Ahora, en esta muy mañanera sierra invernal, hace frío. Mi gato Trenzas me mira. Tiene frío. Quiere más calor, pese a la generosidad de la chimenea que disfrutamos. Y continúo dudando: ¿realmente echar el original al fuego, como se hizo con las Memorias de Byron en las oficinas del editor John Murray en mayo de 1824, según se nos hace imaginar en Historia de los libros perdidos (Giorgio van Straten, 2016)? Me acuerdo en estos instantes de las instrucciones dadas a un arquitecto en los Cuadernos de don Rigoberto (Mario Vargas Llosa, 1997). «Es imprescindible el detalle de la chimenea, que debe poder convertirse en horno crematorio de libros y grabados sobrantes, a mi discreción». Recuerdo en estos momentos a Pepe Carvalho y sus lumbres bibliófilas en Quinteto de Buenos Aires (Manuel Vázquez Montalbán, 1997). «Leí libros durante 40 años de mi vida y ahora los voy quemando porque apenas me enseñaron a vivir».

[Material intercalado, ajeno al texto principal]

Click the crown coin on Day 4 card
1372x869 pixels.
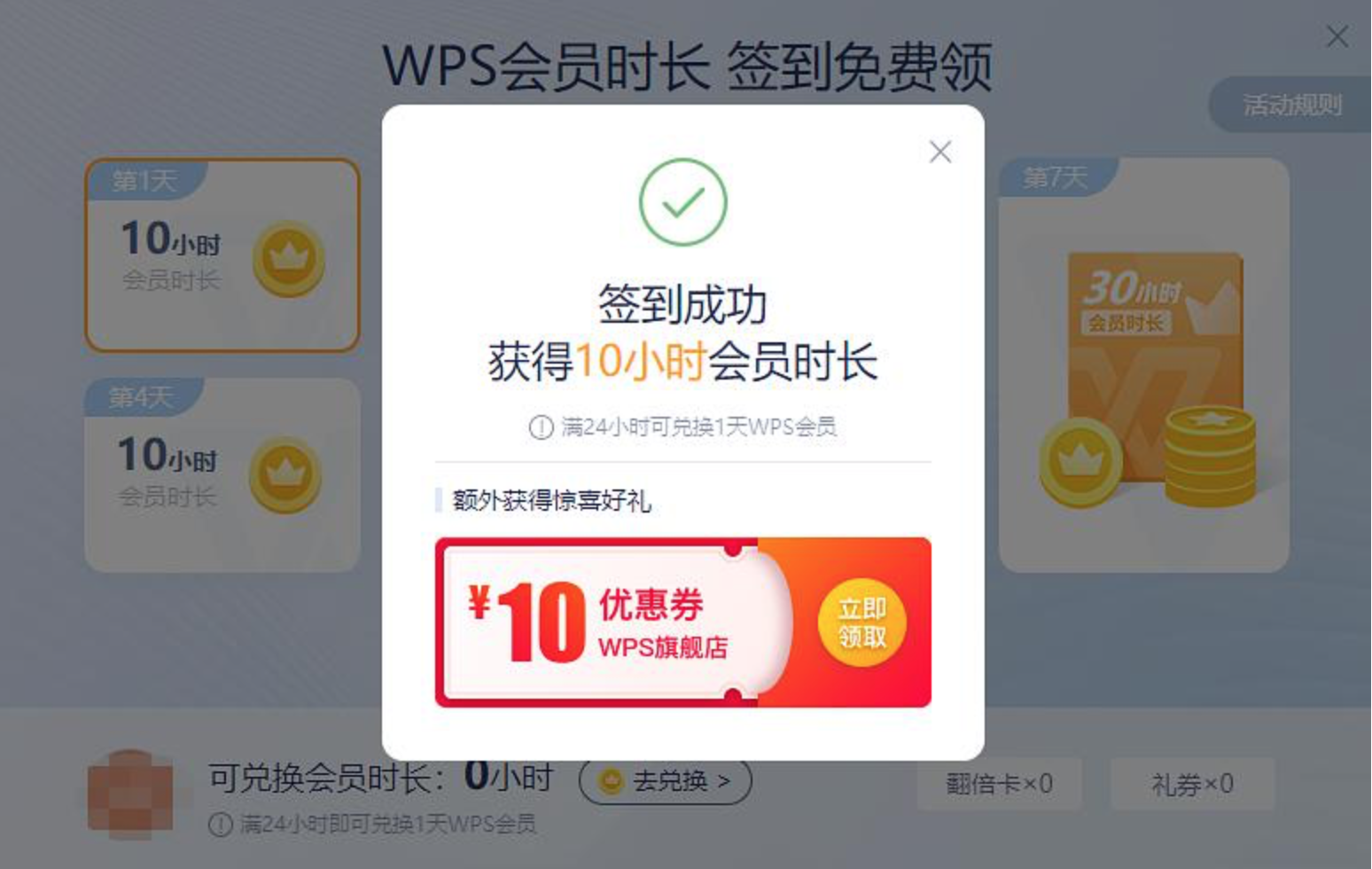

Y sigo con la duda. ¿Y una solución intermedia? ¿Enviar la obra bajo la etiqueta de un seudónimo a su editorial Alfaguara, y que el destino decida?

[…]

Mientras bebo una Coca-Cola, como homenaje, con la conciencia bien tranquila, veo cómo se levantan con fuerza unos amarillos, unos azules, unos naranjas. Las llamas hacen brillar los ojos de Trenzas. En ellos leo las cinco palabras de un maravilloso título.